● Stored data entries:

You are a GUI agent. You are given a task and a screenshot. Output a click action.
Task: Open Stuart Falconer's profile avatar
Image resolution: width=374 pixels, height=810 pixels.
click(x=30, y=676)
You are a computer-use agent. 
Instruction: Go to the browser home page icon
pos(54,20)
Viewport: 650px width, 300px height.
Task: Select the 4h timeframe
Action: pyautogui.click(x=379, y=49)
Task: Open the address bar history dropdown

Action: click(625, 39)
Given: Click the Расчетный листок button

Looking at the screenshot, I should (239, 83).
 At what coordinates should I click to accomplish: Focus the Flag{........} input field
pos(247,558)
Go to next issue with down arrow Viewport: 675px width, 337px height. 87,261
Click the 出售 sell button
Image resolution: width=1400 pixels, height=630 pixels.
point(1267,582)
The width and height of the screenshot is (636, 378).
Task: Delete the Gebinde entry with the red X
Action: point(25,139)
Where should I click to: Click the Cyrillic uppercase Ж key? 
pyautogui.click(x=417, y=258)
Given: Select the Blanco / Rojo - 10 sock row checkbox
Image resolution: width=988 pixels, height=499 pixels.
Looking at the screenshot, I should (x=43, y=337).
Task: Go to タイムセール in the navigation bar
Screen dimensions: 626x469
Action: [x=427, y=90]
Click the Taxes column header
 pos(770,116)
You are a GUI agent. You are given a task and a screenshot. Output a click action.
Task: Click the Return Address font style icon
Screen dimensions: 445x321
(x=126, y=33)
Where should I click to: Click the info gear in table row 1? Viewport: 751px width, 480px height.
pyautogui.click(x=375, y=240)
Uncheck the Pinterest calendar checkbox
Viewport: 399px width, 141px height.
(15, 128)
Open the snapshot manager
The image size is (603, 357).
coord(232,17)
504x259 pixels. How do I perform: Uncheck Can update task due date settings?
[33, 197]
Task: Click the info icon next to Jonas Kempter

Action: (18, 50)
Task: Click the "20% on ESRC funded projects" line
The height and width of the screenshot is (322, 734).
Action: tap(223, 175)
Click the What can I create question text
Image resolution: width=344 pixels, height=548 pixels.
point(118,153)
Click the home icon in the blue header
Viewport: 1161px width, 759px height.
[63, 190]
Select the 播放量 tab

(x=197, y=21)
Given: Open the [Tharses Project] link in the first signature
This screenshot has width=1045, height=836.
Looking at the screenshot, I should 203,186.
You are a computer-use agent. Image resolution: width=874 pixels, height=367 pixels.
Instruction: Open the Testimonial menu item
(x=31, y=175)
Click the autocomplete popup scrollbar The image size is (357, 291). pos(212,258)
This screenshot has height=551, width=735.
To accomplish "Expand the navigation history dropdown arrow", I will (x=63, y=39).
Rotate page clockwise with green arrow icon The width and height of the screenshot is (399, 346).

● Exercise instructions: Exactly how many lines of the data include the word "navigation"? Reply with that number only.

● Exercise answer: 2